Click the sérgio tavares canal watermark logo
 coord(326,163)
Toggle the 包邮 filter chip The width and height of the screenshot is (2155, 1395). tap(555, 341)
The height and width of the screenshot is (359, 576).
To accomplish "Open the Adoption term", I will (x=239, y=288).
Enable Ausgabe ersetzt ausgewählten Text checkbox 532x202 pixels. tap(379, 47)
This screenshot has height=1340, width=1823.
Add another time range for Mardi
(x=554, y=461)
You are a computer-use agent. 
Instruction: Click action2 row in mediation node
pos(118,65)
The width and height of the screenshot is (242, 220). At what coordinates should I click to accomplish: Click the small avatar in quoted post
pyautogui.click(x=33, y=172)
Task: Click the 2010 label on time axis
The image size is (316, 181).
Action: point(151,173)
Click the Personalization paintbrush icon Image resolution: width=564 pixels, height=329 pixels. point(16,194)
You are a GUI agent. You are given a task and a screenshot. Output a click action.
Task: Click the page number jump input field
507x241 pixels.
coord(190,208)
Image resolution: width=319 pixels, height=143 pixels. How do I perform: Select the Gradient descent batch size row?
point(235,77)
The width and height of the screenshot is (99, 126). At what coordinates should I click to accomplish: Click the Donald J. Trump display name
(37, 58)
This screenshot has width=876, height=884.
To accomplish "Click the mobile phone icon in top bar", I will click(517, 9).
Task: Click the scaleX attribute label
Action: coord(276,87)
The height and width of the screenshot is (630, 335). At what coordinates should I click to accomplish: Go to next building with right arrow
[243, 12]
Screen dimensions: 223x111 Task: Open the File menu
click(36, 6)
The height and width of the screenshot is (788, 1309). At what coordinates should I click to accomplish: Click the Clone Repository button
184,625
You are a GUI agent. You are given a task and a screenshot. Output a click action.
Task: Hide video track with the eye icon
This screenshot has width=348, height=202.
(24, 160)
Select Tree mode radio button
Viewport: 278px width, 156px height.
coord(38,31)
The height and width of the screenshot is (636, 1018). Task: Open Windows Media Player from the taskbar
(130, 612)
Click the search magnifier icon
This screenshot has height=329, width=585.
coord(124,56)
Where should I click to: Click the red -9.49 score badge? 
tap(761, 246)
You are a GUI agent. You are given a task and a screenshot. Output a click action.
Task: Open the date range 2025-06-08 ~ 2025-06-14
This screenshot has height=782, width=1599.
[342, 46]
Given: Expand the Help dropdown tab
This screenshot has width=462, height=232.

## Task to carry out
Give exactly, and nothing besides, the lines from the one in which "507x241 pixels." occurs through the end of the records.

## Task response
507x241 pixels.
coord(190,208)
Image resolution: width=319 pixels, height=143 pixels. How do I perform: Select the Gradient descent batch size row?
point(235,77)
The width and height of the screenshot is (99, 126). At what coordinates should I click to accomplish: Click the Donald J. Trump display name
(37, 58)
This screenshot has width=876, height=884.
To accomplish "Click the mobile phone icon in top bar", I will click(517, 9).
Task: Click the scaleX attribute label
Action: coord(276,87)
The height and width of the screenshot is (630, 335). At what coordinates should I click to accomplish: Go to next building with right arrow
[243, 12]
Screen dimensions: 223x111 Task: Open the File menu
click(36, 6)
The height and width of the screenshot is (788, 1309). At what coordinates should I click to accomplish: Click the Clone Repository button
184,625
You are a GUI agent. You are given a task and a screenshot. Output a click action.
Task: Hide video track with the eye icon
This screenshot has width=348, height=202.
(24, 160)
Select Tree mode radio button
Viewport: 278px width, 156px height.
coord(38,31)
The height and width of the screenshot is (636, 1018). Task: Open Windows Media Player from the taskbar
(130, 612)
Click the search magnifier icon
This screenshot has height=329, width=585.
coord(124,56)
Where should I click to: Click the red -9.49 score badge? 
tap(761, 246)
You are a GUI agent. You are given a task and a screenshot. Output a click action.
Task: Open the date range 2025-06-08 ~ 2025-06-14
This screenshot has height=782, width=1599.
[342, 46]
Given: Expand the Help dropdown tab
This screenshot has width=462, height=232.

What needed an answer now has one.